-- Goals --
A. Render the following sentence from the mailing-list excerpt in French: "The primary motivation of this series is to reduce fragmentation by allowing more kernel pages to be moved."
B. Write out the portion of the mailing-list excerpt running from "Of course then" to "reserved for zram.", reproducing it verbatim.

:: Source passage ::

I think gpu drivers really would be the perfect candidate for compacting
kernel page allocations. And this also seems the primary motivation for
this patch series, so I think that's really what we should use to judge
these patches.
Of course then there's the seemingly eternal chicken/egg problem of
upstream gpu drivers for SoCs :(
-Daniel
--
Daniel Vetter
Software Engineer, Intel Corporation
http://blog.ffwll.ch
On Wed, Jul 29, 2015 at 12:55:54PM +0200, Daniel Vetter wrote:
> On Wed, Jul 29, 2015 at 11:49:45AM +0100, Mel Gorman wrote:
> > On Mon, Jul 13, 2015 at 05:35:15PM +0900, Gioh Kim wrote:
> > > My ARM-based platform occured severe fragmentation problem after long-term
> > > (several days) test. Sometimes even order-3 page allocation failed. It has
> > > memory size 512MB ~ 1024MB. 30% ~ 40% memory is consumed for graphic processing
> > > and 20~30 memory is reserved for zram.
> > >
> >
> > The primary motivation of this series is to reduce fragmentation by allowing
> > more kernel pages to be moved. Conceptually that is a worthwhile goal but
> > there should be at least one major in-kernel user and while balloon
> > pages were a good starting point, I think we really need to see what the
> > zram changes look like at the same time.

:::
:: Data listing ::

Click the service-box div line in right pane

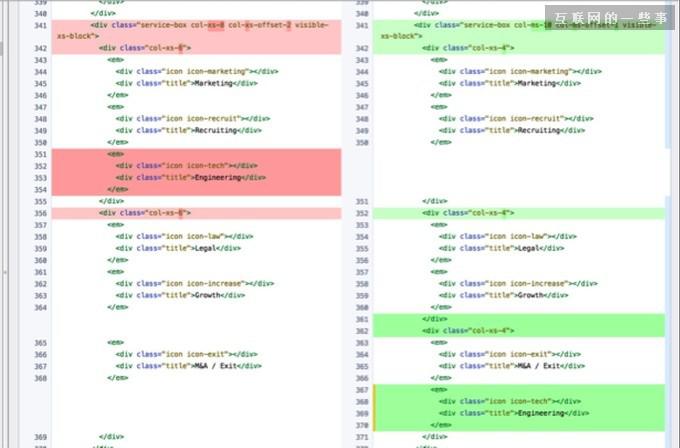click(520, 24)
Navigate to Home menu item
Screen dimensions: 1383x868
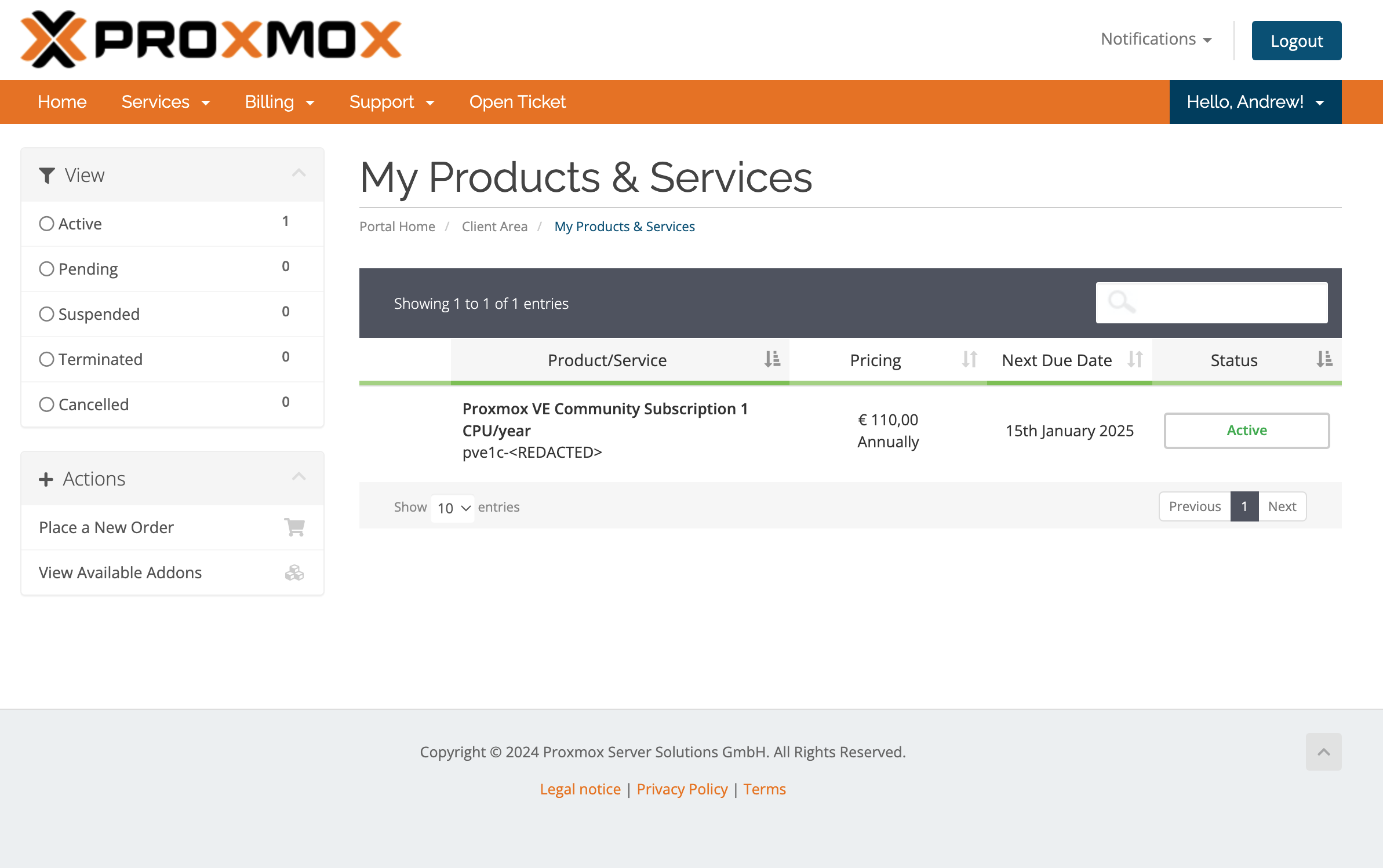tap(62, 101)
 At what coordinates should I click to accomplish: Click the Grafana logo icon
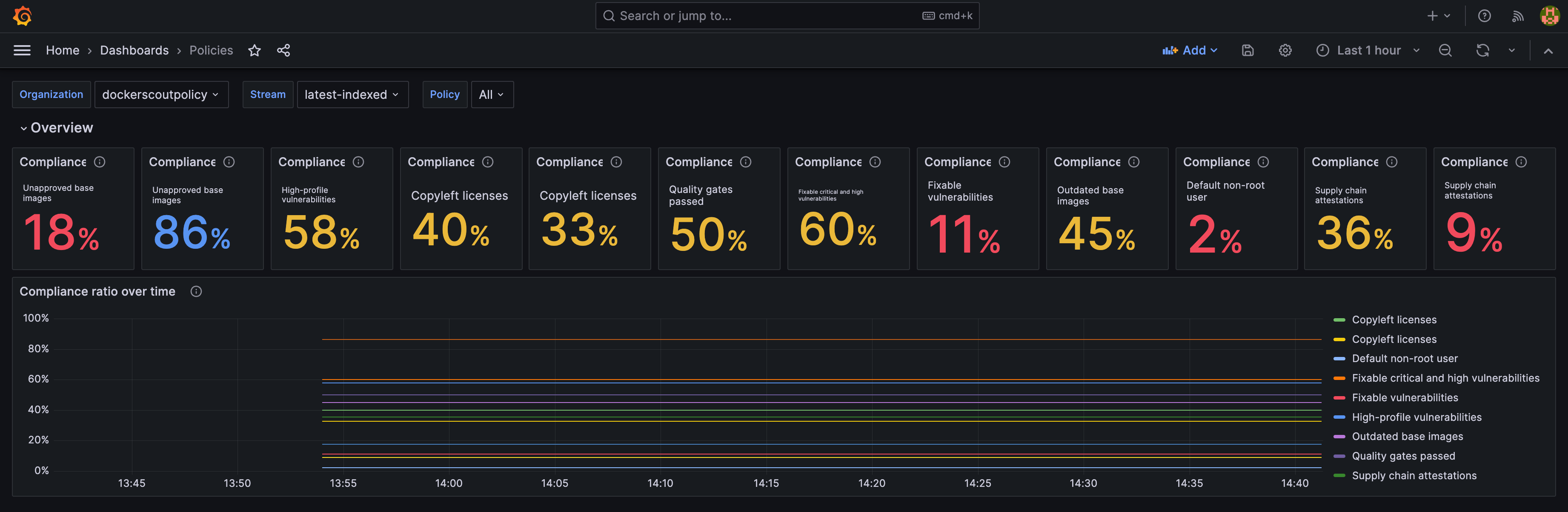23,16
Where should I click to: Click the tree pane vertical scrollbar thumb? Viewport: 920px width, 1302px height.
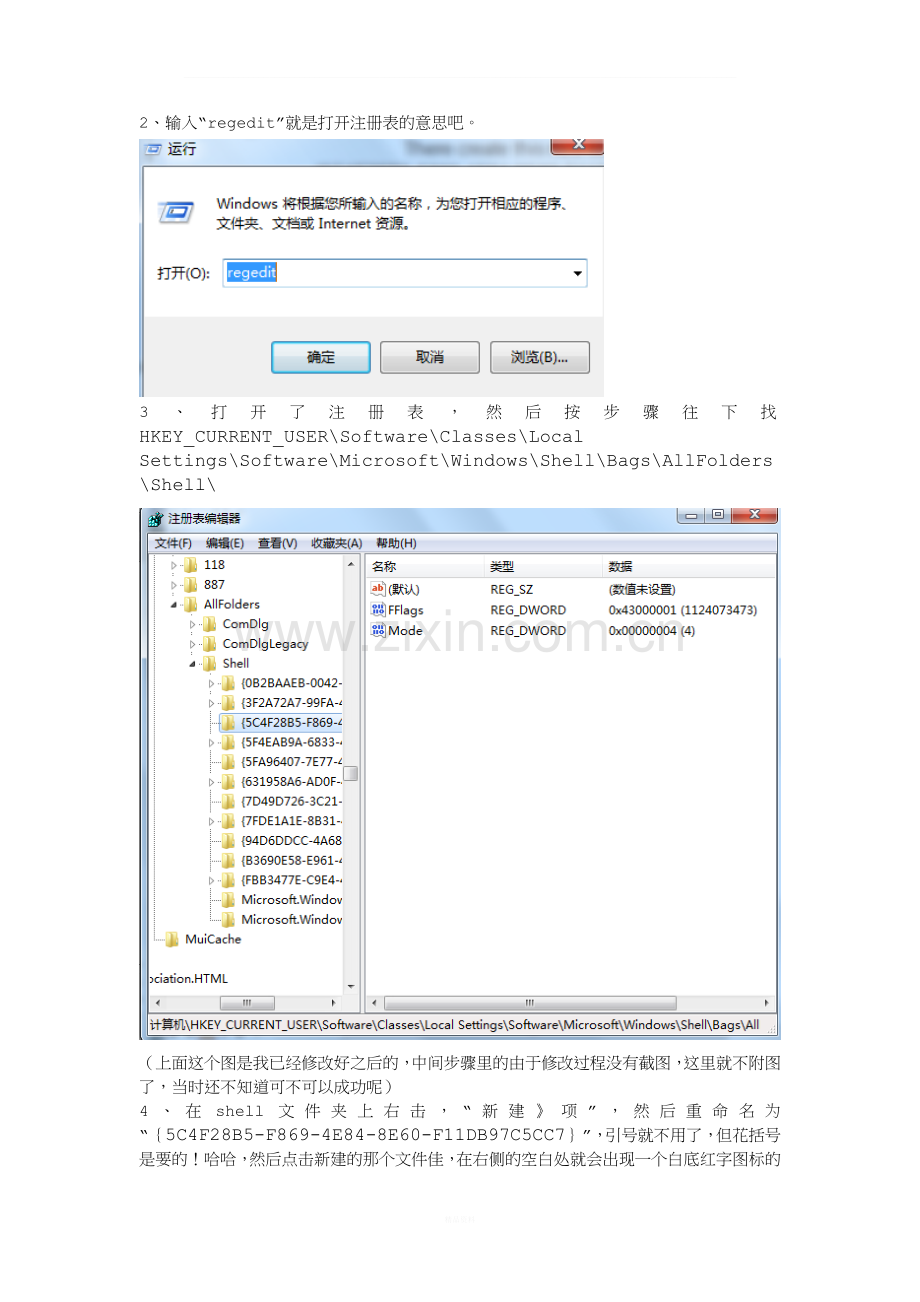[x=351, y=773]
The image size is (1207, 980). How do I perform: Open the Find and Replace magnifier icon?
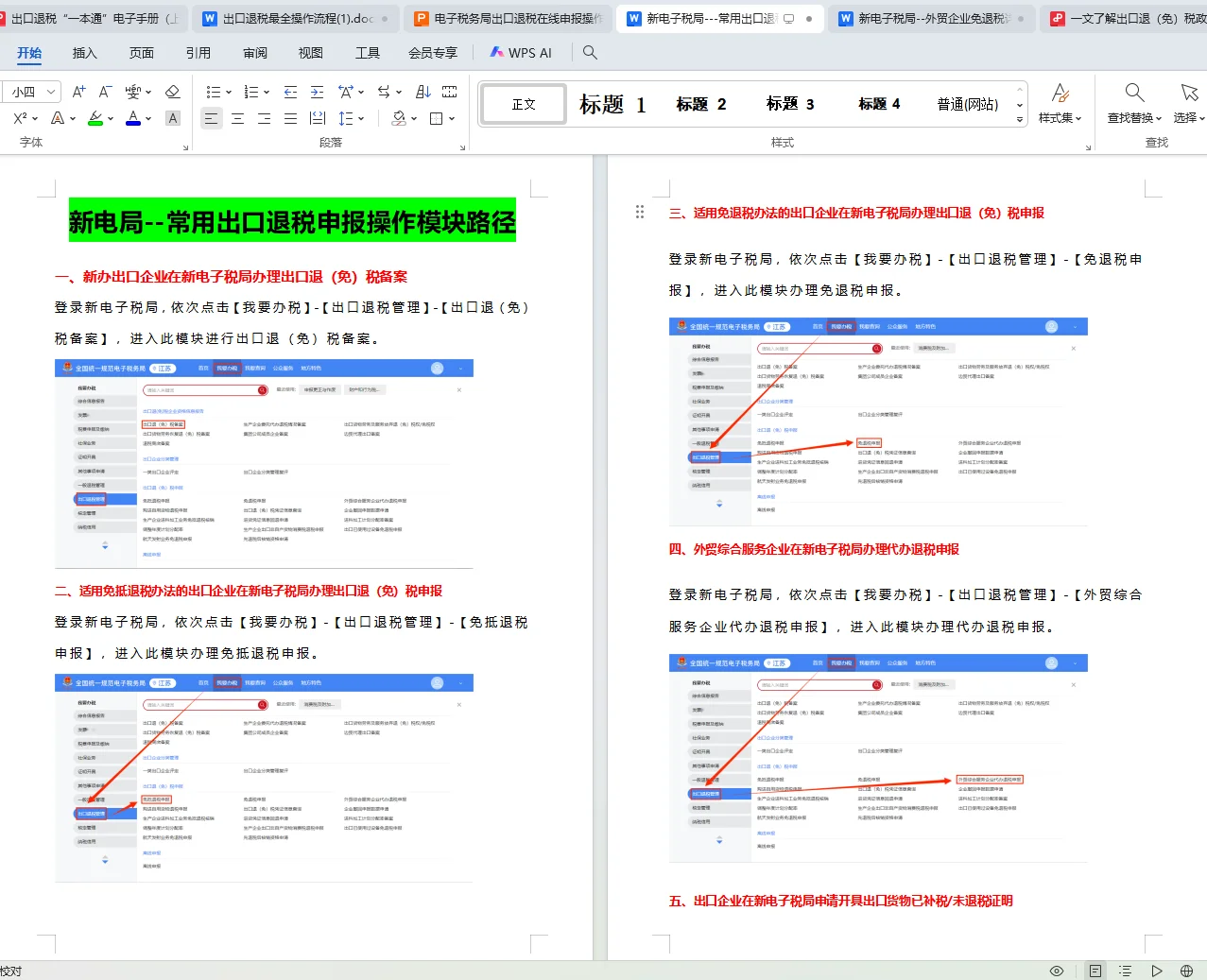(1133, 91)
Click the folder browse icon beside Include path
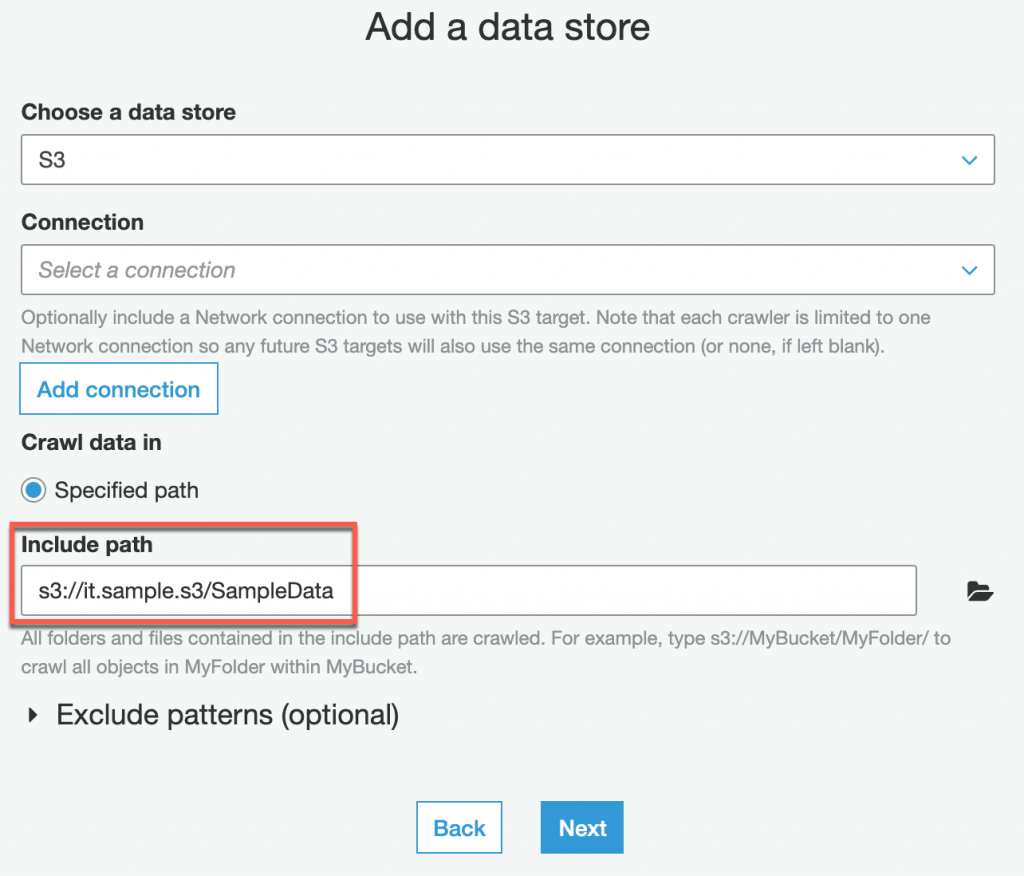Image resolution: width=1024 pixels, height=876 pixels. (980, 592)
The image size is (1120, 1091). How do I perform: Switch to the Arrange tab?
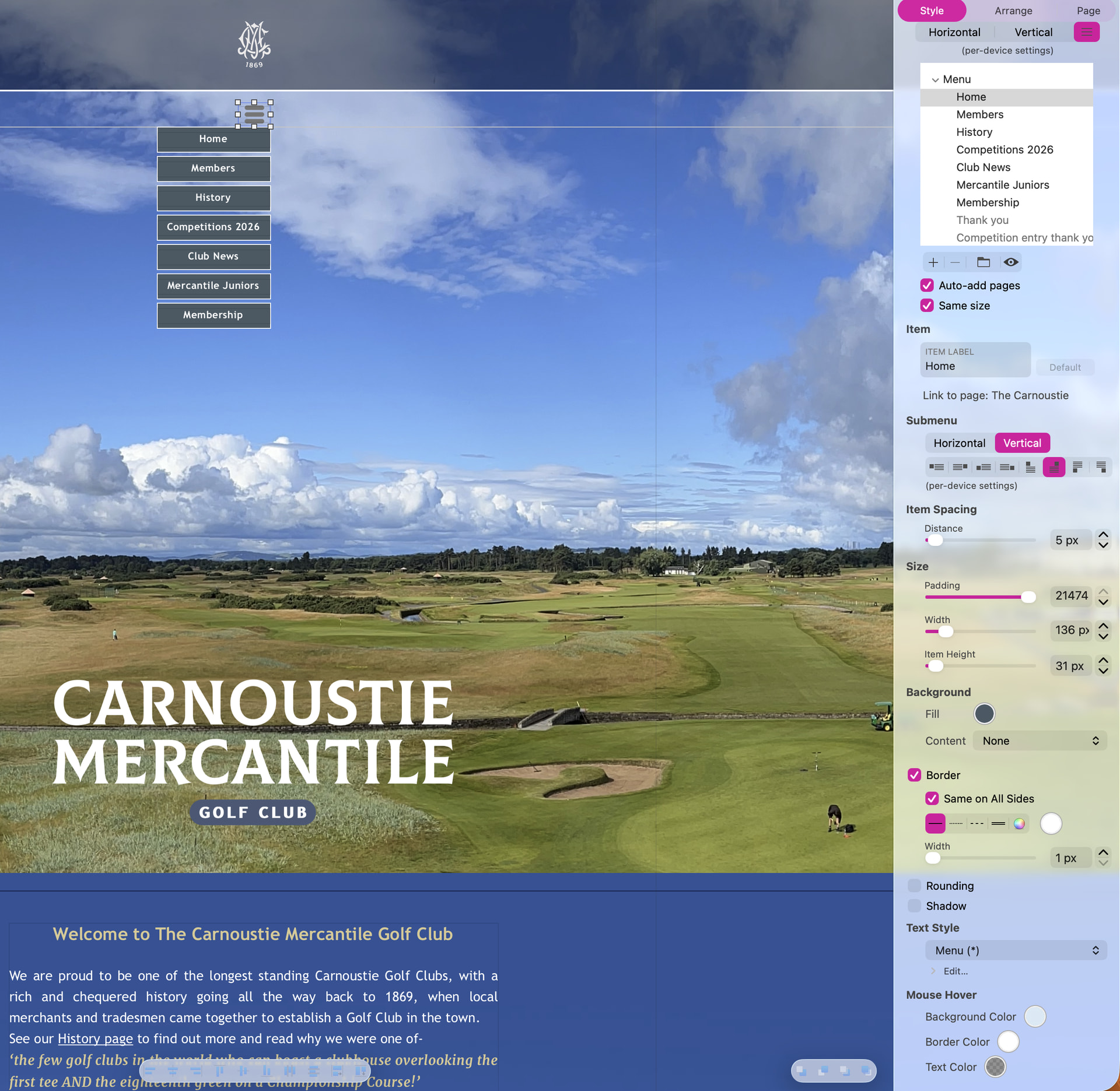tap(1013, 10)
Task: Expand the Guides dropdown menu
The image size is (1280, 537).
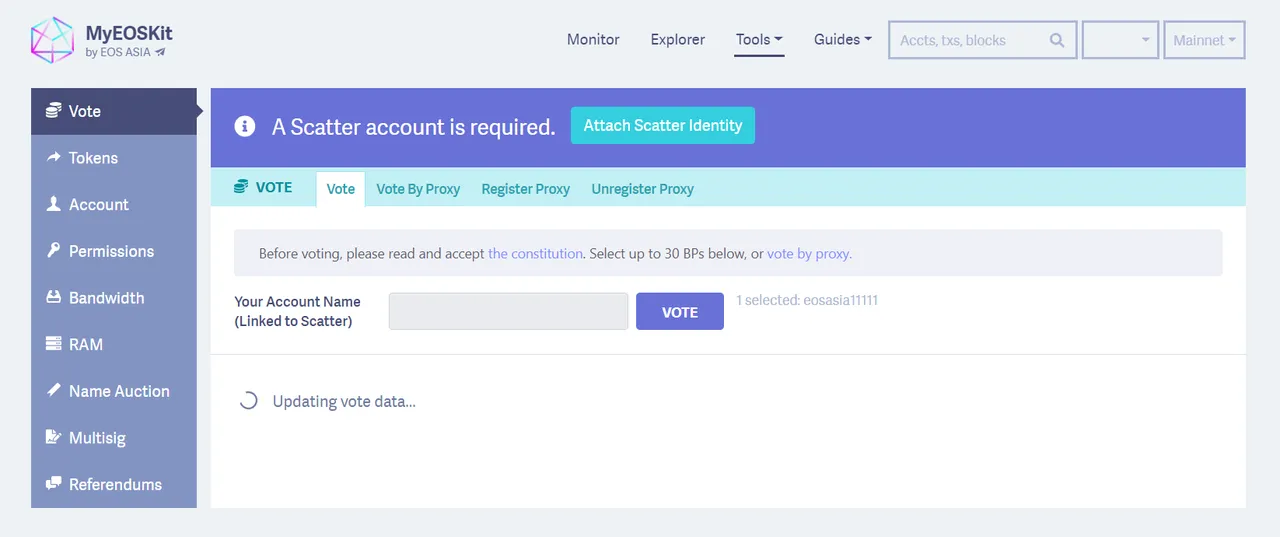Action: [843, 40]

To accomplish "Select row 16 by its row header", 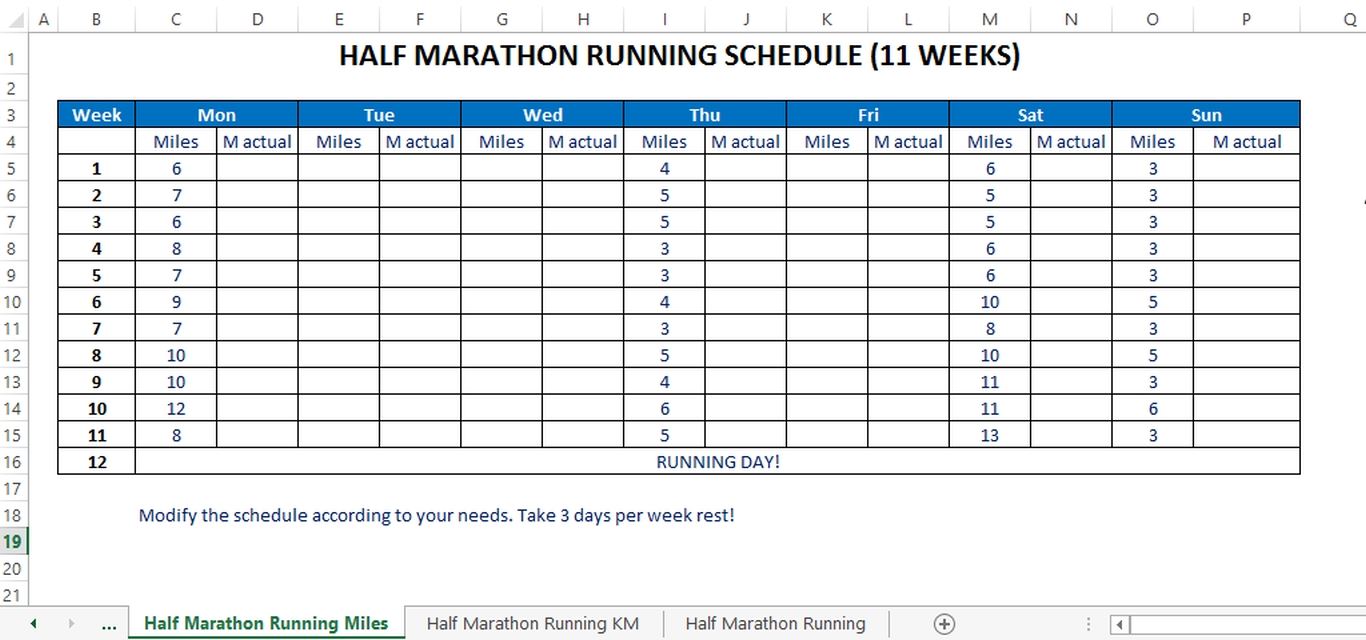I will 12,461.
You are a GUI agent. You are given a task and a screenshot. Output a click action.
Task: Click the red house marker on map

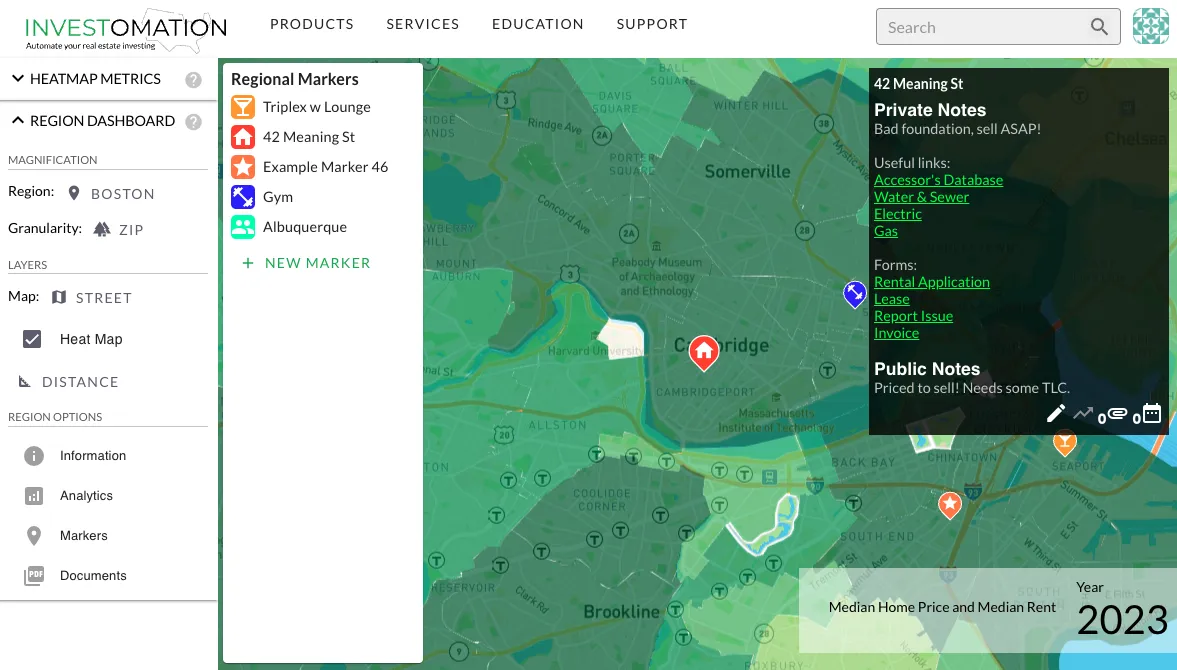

:::

-- Task answers --
A. La principale motivation de cette série est de réduire la fragmentation en permettant de déplacer davantage de pages du noyau.

B.
Of course then there's the seemingly eternal chicken/egg problem of
upstream gpu drivers for SoCs :(
-Daniel
--
Daniel Vetter
Software Engineer, Intel Corporation
http://blog.ffwll.ch
On Wed, Jul 29, 2015 at 12:55:54PM +0200, Daniel Vetter wrote:
> On Wed, Jul 29, 2015 at 11:49:45AM +0100, Mel Gorman wrote:
> > On Mon, Jul 13, 2015 at 05:35:15PM +0900, Gioh Kim wrote:
> > > My ARM-based platform occured severe fragmentation problem after long-term
> > > (several days) test. Sometimes even order-3 page allocation failed. It has
> > > memory size 512MB ~ 1024MB. 30% ~ 40% memory is consumed for graphic processing
> > > and 20~30 memory is reserved for zram.